Travail demandé:
• A. Traduisez en anglais la phrase suivante de l'extrait sur l'histoire de l'Italie : « Malgré des guerres civiles et de multiples conjurations cet essor était irrésistible. »
• B. Répondez à ces questions d'après l'extrait sur l'histoire de l'Italie :
(i) Que les Etrusques inventent-ils à Rome ?
(ii) En quelle année Rome devint-elle une république ?
(iii) Quel nom Octave se donne-t-il en -27 ?
• C. Recopiez dans l'extrait sur l'histoire de l'Italie le passage qui va de « L’histoire de l’Italie, berceau » jusqu'à « 3ème siècle avant notre ère. ».

L’histoire de l’Italie, berceau de l’urbanisation européenne, commence avec les Etrusques, entre Florence et Rome. Ils fondent les premières cités 600 ans avant notre ère selon un urbanisme méticuleux, avec des maisons bâties autour d’une cour, et des nécropoles. Ils s’organisent déjà en républiques oligarchiques et transforment un groupe de villages latins insalubres et inondables en une cité, Rome, où ils inventent les égouts. Mais l’Etrurie “fédérale” s’affaiblit, elle est conquise par les Romains au 3ème siècle avant notre ère.

Selon la légende Rome aurait été fondée en -753 par Romulus, alors qu'il venait de tuer son frère jumeau Remus. Après sept rois (dont des Etrusques) elle devint une république en -509 et le demeura pendant 5 siècles. Rome prit son essor au 3ème siècle avant notre ère, contrôlant peu à peu toute l’Italie, puis détruisant Carthage, atteignant 150.000 habitants au 2ème siècle avant notre ère. Malgré des guerres civiles et de multiples conjurations cet essor était irrésistible. En paraphant Pierre Corneille on pourrait dire que Rome devint l’unique objet de l'assentiment occidental. Jules César conquiert la (Grande)-Bretagne (en -54) et la Gaule (en -52) sans effort notable. Après son assassinat le 15 mars -44 les luttes pour le pouvoir se poursuivent et l’Empire nait avec Octave qui se proclame Auguste en -27. Mais les conflits continuent avec Caligula, Britannicus, Agrippine, Néron et autres futurs héros de la tragédie classique. Seul Vespasien (69-79, le Colisée) sort du lot de la longue liste des empereurs fantasques et incompétents de ce premier siècle.

Données affichées:
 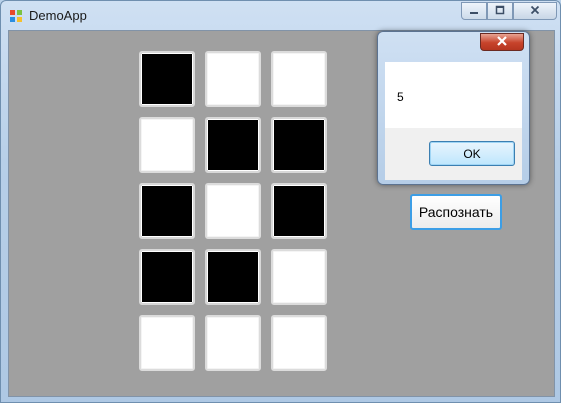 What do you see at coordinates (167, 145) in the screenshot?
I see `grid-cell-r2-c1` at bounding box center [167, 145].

Résultats obtenus:
• A. Despite civil wars and numerous conspiracies, this rise was irresistible.

• B.
(i) Les égouts.
(ii) En -509.
(iii) Auguste.

• C.
L’histoire de l’Italie, berceau de l’urbanisation européenne, commence avec les Etrusques, entre Florence et Rome. Ils fondent les premières cités 600 ans avant notre ère selon un urbanisme méticuleux, avec des maisons bâties autour d’une cour, et des nécropoles. Ils s’organisent déjà en républiques oligarchiques et transforment un groupe de villages latins insalubres et inondables en une cité, Rome, où ils inventent les égouts. Mais l’Etrurie “fédérale” s’affaiblit, elle est conquise par les Romains au 3ème siècle avant notre ère.